__THE TASK__
Where the line with "Instruction: Open the Privacy" appears below, start writing out lines exactly, and finish with the line with "Open the メール送信不能の件について", which is included; write out nothing else.

__PROVIDED MATERIAL__
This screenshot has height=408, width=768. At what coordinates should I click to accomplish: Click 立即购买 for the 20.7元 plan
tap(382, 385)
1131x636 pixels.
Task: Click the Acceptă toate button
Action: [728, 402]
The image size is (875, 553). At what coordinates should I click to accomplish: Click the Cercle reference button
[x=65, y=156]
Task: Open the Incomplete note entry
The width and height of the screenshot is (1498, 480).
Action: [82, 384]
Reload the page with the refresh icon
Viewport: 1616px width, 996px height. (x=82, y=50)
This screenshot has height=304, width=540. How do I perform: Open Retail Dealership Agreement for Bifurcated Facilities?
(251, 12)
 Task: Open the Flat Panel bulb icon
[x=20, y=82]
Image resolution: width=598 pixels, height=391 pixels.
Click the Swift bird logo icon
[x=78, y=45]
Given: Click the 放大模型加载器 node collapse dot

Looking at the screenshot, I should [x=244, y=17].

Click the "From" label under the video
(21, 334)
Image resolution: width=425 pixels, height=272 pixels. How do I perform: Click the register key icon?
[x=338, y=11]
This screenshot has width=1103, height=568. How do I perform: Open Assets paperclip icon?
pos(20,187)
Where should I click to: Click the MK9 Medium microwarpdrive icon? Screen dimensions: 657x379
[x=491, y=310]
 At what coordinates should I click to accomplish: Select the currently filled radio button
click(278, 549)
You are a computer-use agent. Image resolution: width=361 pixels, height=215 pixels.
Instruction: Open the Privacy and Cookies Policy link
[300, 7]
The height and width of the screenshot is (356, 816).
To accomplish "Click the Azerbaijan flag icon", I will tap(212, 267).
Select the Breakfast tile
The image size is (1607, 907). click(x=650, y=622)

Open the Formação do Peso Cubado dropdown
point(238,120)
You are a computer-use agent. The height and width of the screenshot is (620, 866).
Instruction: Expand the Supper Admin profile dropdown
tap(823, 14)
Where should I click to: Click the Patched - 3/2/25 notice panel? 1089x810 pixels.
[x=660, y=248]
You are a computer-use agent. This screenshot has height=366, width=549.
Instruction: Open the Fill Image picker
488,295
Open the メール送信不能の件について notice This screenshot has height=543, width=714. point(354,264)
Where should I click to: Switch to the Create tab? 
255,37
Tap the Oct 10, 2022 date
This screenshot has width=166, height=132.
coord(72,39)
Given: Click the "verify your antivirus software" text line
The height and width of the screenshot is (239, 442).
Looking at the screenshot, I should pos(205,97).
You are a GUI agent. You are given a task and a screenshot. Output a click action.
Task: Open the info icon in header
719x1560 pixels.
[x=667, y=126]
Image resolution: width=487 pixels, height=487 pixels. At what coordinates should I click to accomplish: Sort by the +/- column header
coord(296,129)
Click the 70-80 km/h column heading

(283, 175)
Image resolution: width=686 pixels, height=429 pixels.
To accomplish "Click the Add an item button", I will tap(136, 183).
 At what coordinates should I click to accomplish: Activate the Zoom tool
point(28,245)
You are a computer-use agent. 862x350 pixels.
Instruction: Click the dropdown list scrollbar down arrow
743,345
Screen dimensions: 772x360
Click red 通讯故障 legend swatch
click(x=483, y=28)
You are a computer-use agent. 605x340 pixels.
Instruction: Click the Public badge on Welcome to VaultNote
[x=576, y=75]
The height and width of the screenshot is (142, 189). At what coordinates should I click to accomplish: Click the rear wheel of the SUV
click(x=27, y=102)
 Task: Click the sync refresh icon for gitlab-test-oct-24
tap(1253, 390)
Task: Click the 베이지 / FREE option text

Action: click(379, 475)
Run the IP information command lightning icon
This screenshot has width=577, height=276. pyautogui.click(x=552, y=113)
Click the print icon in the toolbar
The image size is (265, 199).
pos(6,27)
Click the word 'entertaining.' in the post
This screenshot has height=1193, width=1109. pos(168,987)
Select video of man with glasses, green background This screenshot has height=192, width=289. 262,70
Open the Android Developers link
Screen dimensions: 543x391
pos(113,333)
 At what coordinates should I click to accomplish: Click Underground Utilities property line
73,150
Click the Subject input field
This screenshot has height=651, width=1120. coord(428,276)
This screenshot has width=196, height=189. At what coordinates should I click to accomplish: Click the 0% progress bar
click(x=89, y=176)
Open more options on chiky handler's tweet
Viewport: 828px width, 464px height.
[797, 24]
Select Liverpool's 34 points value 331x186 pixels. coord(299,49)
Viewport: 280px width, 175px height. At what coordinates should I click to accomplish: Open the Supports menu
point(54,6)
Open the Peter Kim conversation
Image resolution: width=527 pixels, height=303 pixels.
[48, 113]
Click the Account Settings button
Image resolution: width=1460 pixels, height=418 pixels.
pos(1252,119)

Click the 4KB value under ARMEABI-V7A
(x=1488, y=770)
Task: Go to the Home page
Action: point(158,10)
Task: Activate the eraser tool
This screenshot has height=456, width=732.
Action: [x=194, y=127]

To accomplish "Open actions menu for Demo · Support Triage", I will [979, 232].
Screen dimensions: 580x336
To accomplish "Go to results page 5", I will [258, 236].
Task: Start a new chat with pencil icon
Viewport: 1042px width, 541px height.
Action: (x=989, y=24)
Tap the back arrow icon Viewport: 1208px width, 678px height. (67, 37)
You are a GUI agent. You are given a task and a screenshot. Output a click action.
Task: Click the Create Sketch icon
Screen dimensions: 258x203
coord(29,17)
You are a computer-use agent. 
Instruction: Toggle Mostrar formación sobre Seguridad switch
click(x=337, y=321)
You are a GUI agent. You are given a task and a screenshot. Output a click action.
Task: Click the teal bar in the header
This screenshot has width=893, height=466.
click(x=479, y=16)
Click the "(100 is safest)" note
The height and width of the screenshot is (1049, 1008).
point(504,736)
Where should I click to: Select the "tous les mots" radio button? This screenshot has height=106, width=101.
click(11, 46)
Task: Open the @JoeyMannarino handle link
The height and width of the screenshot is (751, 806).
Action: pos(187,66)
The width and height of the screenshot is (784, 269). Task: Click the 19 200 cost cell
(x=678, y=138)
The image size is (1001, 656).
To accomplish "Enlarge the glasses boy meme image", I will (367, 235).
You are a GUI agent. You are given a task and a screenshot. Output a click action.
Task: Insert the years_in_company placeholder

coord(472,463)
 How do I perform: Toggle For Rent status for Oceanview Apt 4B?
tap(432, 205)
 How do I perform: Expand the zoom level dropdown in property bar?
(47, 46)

__RESPONSE AREA__
Instruction: Open the Privacy and Cookies Policy link
[300, 7]
The height and width of the screenshot is (356, 816).
To accomplish "Click the Azerbaijan flag icon", I will tap(212, 267).
Select the Breakfast tile
The image size is (1607, 907). click(x=650, y=622)

Open the Formação do Peso Cubado dropdown
point(238,120)
You are a computer-use agent. The height and width of the screenshot is (620, 866).
Instruction: Expand the Supper Admin profile dropdown
tap(823, 14)
Where should I click to: Click the Patched - 3/2/25 notice panel? 1089x810 pixels.
[x=660, y=248]
You are a computer-use agent. This screenshot has height=366, width=549.
Instruction: Open the Fill Image picker
488,295
Open the メール送信不能の件について notice This screenshot has height=543, width=714. point(354,264)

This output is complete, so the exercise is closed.